▸ PROMPT 1: In the serialization article, what does the author call the approach of reading objects first and then patching the pointers?
▸ PROMPT 2: Please carry on the article about automatic serialization in C++ for game engines, picking up after its last sentence.

▸ EXCERPTED TEXT:
== == ==

Automatic Serialization in C++ for Game Engines

Automatic Serialization in C++ for Game Engines

You’ve made your game, probably made an engine, and now you’re ready to put on the finishing touches. Players are definitely going to want to save their game. So, that means storing all the current game state to a file…. Wow, that’s a lot of work, right? Now every enemy, character, item, fallen tree, exploded building, location etc all needs to be put into a file. And then you need to read it back again. What a nightmare.

In this article, I’m going to show you how I setup my very own serialisation library. Sure, there’s existing libraries you can use, but like always, I don’t even look at them, I’m more interested in doing it myself.

Caveats

Of course, there’s a few things we’re going to have to align on, right off the bat, for this to work. The following list is a few concessions we need to make in order to allow for easy serialisation. I’ll justify each as well.

References and Pointers can’t be serialised

Oh, that’s a big one. Let’s get it right out the way. You can serialise references and pointers, I’ve done it before, but it’s a nightmare. For example, let’s say we have some objects like so (don’t worry about the poor design choices for now):

class Player
{
public:
    int m_health;
};

class Enemy
{
public:
    Player* m_targetPlayer;
    int m_health;
};

int main()
{
    Player[2] players;
    Enemy[5] enemies;

    enemies[0].m_targetPlayer = &players[0];
    
    ...
    return 0;
}Code language: C++ (cpp)

Now, if you hot-save in the middle of the game, how do we store the fact that Enemy 1 is currently targeting Player 1? Our game data is using a pointer to the targeted player. We can’t just write that pointer to the file and reload it later, because the memory locations when we reload the game are all different, so that won’t work. We can’t write a copy of Player 1 to the file, because we don’t want to reload and create a second instance of player 1.

That’s the difficulty. But you can work around it the hard way.

When serialising an object, if you come across a pointer you could:

  1. Add it to a list of “pointers yet to be serialised”
  2. Make a reference in the serialisation of the current object that it needs the new address for this pointed to object

After you’ve finished serialising, you should have all objects serialised, and anything that was referencing an pointer/reference should have serialised the original address. When you serialise objects, include the current address of it. In the end, you might have a few “dangling” objects that only ever existed on the heap, in which case you can serialize them last.

When deserializing, anything that says “oh my pointer referenced this original memory address”, you can find the already deserialized object with that original memory address; or delay for when you do have it but keeping long pointers to yet-to-be-given-the-correct-address pointers. When something is deserialized, you can go to all those long-pointers and point them to this new memory address.

Essentially it’s a two-pass method. Pass one, read objects you can and leave reminders for pointers. Pass two, patch the pointers.

Alternative

All in all, it’s messy, hard to debug, and error prone to utilize pointers and serialize. In respect to engine speed and extensibility, you really shouldn’t be throwing pointers around anyway. It can be done but it’s horrible. And if you’re using an Entity Component System, you very likely have no pointers to worry about.

== == ==

▸ PROVIDED MATERIAL:
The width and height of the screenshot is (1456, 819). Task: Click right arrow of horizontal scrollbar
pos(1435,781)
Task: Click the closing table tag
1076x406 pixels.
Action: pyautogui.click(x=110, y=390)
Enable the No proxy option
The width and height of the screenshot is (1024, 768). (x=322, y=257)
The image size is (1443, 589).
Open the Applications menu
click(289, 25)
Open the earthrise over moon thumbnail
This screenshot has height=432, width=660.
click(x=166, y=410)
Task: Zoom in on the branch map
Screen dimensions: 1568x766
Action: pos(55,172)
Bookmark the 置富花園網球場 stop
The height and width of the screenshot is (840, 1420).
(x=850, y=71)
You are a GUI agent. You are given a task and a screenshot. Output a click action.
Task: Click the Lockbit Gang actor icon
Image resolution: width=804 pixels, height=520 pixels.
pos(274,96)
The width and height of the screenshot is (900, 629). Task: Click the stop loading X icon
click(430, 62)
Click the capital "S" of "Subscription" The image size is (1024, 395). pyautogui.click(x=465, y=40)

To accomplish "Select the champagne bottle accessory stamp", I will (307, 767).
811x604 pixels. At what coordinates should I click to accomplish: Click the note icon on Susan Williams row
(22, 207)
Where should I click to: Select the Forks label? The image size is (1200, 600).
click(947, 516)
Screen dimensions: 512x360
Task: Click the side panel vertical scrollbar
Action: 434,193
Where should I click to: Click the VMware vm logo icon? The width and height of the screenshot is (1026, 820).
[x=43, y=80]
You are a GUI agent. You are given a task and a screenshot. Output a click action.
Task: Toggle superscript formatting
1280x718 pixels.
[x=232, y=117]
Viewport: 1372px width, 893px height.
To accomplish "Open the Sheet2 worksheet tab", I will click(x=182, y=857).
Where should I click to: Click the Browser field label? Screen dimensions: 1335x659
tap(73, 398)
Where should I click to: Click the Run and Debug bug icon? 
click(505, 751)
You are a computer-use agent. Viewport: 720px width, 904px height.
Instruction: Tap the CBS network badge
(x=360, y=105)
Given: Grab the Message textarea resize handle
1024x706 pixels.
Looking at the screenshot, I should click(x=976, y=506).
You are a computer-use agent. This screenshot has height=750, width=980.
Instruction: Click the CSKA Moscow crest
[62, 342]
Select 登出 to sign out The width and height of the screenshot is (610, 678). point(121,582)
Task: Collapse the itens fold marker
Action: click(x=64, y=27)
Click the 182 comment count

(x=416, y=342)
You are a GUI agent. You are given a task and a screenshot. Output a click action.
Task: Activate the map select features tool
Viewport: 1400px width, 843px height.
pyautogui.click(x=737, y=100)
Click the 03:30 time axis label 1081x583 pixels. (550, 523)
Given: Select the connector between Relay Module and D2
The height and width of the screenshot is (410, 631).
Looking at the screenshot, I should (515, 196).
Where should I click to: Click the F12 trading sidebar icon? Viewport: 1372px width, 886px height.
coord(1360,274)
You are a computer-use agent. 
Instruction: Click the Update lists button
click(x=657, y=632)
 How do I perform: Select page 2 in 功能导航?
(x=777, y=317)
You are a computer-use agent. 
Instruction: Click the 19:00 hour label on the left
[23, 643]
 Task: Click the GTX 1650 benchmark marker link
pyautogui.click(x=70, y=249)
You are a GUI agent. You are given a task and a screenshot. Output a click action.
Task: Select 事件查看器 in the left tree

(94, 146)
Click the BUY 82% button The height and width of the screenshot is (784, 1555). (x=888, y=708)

== == ==

▸ WRITTEN REPLY 1: A two-pass method.

▸ WRITTEN REPLY 2:
An extra note, if you have polymorphic pointers, you need to also keep track of the true class when serializing (override virtual functions). Deserialization will require a map in your code and a special factory function to create the correct sub-class. More and more pain.

Aside from ECS, you can also do away with pointers by using some other method of indirection. Identifiers that map to a unique instance of an object is often good, with a globally accessible map of identifiers to actual pointers. That can be deserialized separately to everything else, and if all your objects use identifiers instead of actual pointers, everything will go together again. Of course, speed issues exist here when looking up the pointer, but you should be reducing pointer use anyway.

In a future article, I will cover the cases of serialisation of pointers.

Objects need to be default constructible and copyable

This is a bit of a burden, but the way I have things laid out here, anything that’s serialised needs to be default constructible (or otherwise you can construct a “dummy” one), and copyable.

For me and my purposes, this isn’t a big problem. The primary reason is my reliance on an Entity Component System, which makes zeroing out my structs super easy and non-problematic.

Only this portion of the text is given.